Limitation and Future Research Directions
This paper offers the critical examination of the windows on monetary policy and asset market interactions, but it is not devoid of limitations as well that need to be acknowledged. First, the type of evidence utilized in this study is almost exclusively secondary data and such evidence cannot wholly capture what affects markets immediately-as well as unofficial forms of investor sentiment motivated by a “social mood. The other limitations are that the analysis is restricted to the Indian financial market and hence all of the results may not be generalised for other economies with different regulatory framework or monetary channels in operation. Third, the analysis focuses mainly on repo rate changes as the instrument of monetary policy without considering other instruments such as reserve requirements, open market operations or liquidity adjustment facility that might have offered a more complete view.

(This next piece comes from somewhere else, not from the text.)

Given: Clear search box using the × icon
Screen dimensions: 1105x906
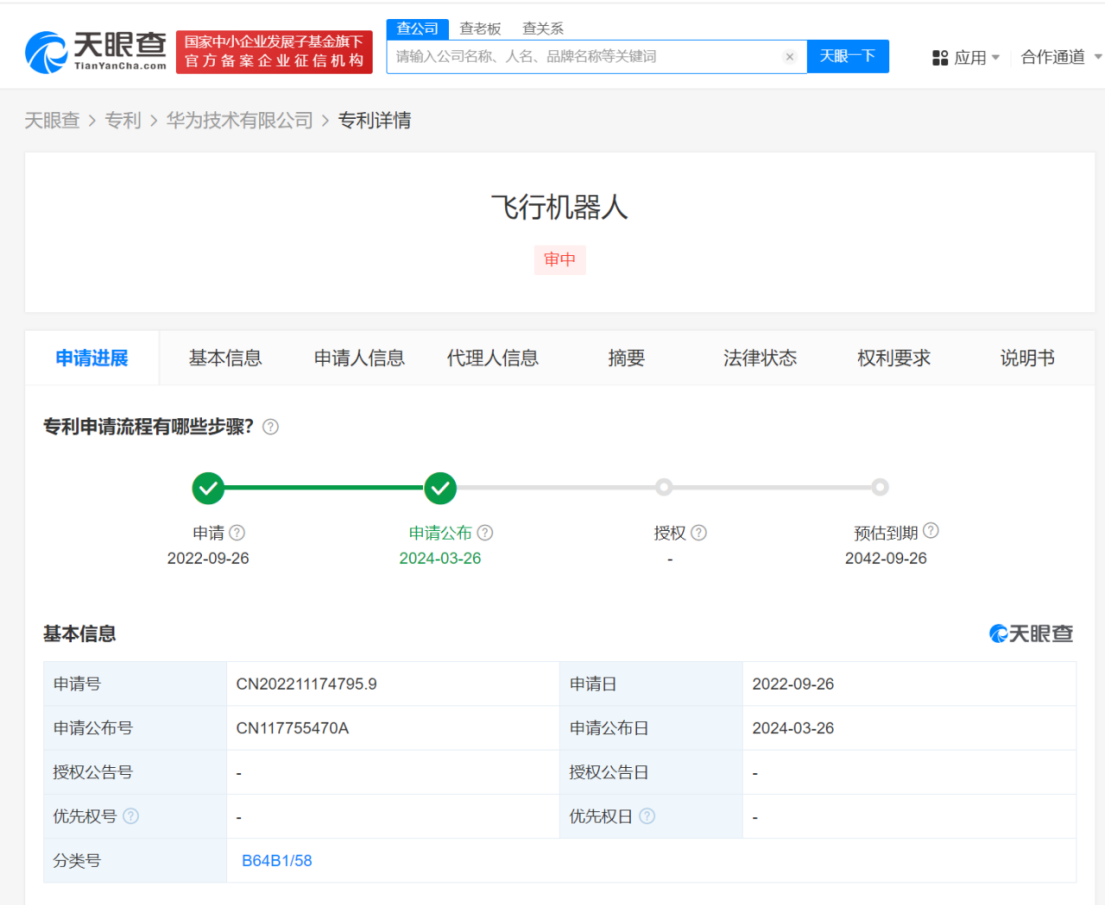Looking at the screenshot, I should tap(789, 56).
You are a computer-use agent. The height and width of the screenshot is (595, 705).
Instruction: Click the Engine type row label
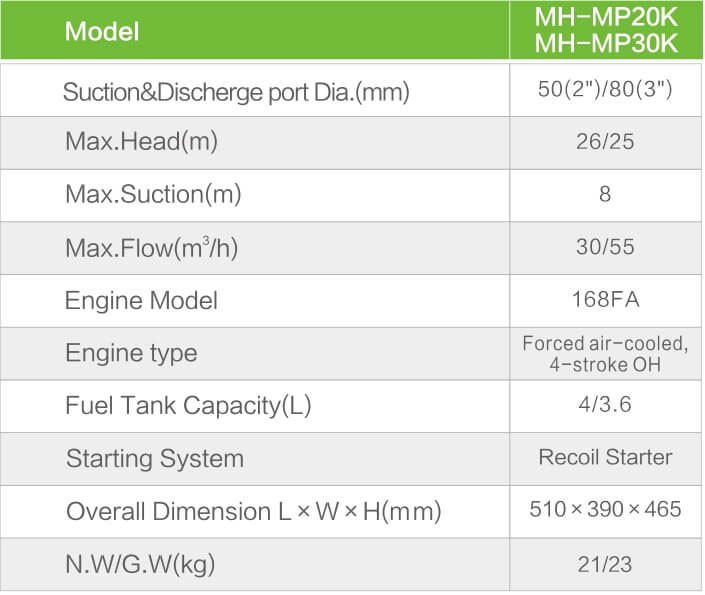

Furthermore, the hysteresis effect may not integrate structural adjustments in financial markets or policy regime changes over time. Finally, the statistical models employed provide correlations between policy variables and market outcomes but fail to explicitly account for potential endogeneity or causality issues as future research would warrant the use more sophisticated econometric methods. Although this study provides novel findings on the linkages between monetary policy and financial markets, it leads to a number of potential extensions. For future studies, other macroeconomic variables such as inflation, GDP growth and exchange rate volatility may be included to provide a more complete picture of monetary transmission. Time series and panel data methods could be applied here to investigate how the relationship of monetary policy and financial indicators has evolved over time, in a long-run context. Cross-comparative analysis with other emerging economies may also be useful to explore how such governance arrangements change over time and with financial development. Moreover, the inclusion of behavioural aspects into the model would make analysis richer in terms of investigating how investors’ mood and psychological elements affect their reactions toward central bank announcements.